The lines to reproduce run from the first one below to the line containing "You are a computer-use agent. Viewport: 425px", both included. Reproduce them exactly and nothing else.

[Data Boundary: Start]

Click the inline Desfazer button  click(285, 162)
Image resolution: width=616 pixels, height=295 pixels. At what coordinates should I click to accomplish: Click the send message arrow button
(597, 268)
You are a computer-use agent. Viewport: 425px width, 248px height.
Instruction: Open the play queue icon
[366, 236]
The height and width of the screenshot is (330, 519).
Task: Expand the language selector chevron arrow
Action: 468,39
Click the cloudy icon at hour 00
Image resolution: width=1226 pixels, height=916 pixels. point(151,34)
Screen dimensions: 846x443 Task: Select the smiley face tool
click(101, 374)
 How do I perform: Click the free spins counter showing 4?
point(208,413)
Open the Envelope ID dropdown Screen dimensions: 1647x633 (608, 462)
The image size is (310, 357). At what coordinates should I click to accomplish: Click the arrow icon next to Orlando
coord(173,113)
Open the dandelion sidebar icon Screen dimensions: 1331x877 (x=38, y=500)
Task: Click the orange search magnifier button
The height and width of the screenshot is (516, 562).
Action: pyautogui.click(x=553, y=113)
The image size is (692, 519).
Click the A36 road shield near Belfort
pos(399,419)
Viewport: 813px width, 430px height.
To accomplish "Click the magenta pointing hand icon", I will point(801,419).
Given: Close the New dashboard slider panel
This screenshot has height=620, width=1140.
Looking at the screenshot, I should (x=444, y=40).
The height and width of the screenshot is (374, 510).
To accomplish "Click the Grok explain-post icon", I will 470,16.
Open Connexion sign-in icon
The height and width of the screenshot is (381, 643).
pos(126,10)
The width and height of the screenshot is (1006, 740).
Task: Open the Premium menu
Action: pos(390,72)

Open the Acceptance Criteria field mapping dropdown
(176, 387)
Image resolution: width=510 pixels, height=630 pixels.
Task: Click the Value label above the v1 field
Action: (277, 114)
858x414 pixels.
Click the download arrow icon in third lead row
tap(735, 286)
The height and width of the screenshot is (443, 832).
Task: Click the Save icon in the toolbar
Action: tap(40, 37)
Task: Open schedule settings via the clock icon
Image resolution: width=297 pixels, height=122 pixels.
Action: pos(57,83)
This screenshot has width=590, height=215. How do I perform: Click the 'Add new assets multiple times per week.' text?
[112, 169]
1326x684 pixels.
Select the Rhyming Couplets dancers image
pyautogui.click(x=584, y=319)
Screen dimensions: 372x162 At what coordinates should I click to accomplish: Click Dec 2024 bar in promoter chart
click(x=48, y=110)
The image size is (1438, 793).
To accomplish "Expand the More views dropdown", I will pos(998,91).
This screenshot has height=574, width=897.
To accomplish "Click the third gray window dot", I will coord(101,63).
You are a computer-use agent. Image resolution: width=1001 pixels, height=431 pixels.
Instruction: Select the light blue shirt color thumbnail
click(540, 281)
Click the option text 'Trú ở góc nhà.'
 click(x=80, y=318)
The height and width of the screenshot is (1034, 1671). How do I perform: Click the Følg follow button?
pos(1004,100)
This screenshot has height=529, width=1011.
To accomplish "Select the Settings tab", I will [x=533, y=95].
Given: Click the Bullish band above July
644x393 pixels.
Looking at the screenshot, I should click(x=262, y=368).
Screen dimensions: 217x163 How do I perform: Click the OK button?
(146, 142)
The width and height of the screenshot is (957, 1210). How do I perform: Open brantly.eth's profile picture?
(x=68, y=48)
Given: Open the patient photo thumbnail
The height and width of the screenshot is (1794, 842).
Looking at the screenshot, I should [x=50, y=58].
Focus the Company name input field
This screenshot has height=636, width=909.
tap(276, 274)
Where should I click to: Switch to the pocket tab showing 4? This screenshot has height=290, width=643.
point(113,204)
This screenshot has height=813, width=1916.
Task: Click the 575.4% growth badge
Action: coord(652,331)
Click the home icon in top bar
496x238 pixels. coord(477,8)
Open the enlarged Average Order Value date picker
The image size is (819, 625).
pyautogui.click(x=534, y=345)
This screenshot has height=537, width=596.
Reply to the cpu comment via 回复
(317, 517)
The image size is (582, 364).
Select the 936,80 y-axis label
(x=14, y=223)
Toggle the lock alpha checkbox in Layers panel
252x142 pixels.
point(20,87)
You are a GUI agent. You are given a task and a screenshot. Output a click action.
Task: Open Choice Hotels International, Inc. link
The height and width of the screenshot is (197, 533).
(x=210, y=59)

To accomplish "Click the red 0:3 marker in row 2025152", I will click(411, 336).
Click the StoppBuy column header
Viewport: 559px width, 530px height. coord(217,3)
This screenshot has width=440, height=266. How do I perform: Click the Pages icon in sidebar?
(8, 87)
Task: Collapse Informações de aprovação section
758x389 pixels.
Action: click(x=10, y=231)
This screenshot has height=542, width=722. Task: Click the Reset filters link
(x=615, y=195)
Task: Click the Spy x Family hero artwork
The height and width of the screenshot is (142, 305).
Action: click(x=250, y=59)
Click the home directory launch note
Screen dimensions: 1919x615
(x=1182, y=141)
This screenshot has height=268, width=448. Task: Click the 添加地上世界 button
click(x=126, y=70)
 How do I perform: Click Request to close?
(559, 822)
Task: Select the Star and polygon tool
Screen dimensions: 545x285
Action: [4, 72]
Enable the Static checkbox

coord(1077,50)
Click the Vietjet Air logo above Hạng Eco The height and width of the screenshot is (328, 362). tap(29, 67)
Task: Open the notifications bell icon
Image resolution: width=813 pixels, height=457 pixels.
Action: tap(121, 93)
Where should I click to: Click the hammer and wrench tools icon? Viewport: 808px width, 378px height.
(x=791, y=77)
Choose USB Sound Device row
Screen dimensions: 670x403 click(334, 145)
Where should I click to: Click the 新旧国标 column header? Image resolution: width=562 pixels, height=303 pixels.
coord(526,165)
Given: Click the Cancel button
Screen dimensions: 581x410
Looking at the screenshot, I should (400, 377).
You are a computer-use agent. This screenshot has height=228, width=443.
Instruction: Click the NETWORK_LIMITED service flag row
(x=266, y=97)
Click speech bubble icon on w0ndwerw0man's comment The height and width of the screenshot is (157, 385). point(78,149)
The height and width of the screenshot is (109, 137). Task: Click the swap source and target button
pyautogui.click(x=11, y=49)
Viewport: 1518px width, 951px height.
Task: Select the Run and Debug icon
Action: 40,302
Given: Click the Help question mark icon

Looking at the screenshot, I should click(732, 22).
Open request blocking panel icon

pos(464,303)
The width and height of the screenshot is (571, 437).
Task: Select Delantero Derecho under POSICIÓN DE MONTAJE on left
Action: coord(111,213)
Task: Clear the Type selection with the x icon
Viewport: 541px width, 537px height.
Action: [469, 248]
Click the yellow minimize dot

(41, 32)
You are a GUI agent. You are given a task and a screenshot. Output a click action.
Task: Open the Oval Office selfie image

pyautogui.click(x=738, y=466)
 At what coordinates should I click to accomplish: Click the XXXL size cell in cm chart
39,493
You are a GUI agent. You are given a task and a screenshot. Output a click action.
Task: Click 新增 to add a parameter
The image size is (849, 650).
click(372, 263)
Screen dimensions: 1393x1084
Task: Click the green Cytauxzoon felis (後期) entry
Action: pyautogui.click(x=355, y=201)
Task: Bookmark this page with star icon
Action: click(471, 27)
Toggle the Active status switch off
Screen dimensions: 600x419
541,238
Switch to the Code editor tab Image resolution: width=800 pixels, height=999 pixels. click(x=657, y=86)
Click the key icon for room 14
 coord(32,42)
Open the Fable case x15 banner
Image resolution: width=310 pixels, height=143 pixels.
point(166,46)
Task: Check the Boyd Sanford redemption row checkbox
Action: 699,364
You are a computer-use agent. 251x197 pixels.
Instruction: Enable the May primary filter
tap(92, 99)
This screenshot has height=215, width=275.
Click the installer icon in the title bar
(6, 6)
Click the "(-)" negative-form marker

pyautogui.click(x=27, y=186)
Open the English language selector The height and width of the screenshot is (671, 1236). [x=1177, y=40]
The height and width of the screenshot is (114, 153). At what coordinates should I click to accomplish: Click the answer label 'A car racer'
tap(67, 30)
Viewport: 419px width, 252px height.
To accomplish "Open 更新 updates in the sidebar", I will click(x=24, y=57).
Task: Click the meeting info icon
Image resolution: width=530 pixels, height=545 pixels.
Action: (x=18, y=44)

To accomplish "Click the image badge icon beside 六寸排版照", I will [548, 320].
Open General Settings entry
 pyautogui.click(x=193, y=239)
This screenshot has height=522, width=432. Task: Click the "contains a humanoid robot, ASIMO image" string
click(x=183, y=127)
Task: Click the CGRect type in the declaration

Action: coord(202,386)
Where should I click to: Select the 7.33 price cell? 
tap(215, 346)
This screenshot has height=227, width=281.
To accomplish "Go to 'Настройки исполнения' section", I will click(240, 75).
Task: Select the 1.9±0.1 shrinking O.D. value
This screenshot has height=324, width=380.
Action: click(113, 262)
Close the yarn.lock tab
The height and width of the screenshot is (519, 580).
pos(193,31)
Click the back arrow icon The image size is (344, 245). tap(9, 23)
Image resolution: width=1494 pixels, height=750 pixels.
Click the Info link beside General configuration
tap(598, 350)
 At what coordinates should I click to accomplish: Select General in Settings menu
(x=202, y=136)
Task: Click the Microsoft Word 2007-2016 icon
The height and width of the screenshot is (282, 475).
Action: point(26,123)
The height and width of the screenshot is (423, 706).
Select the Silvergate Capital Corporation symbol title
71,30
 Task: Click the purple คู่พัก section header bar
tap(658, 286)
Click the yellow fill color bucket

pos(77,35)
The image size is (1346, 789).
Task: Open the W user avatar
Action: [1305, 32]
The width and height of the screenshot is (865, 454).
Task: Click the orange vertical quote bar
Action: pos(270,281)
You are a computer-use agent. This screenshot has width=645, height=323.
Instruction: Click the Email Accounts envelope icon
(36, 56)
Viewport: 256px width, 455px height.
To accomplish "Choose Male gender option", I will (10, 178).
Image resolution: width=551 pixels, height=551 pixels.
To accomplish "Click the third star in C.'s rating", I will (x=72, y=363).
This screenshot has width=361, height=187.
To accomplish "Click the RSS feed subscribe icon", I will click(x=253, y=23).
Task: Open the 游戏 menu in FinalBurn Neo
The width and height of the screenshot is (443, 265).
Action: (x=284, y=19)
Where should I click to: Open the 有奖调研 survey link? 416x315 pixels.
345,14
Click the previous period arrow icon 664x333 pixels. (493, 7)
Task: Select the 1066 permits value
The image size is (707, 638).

[Data Boundary: End]

▶ _Your solution_
Click the inline Desfazer button  click(285, 162)
Image resolution: width=616 pixels, height=295 pixels. At what coordinates should I click to accomplish: Click the send message arrow button
(597, 268)
You are a computer-use agent. Viewport: 425px width, 248px height.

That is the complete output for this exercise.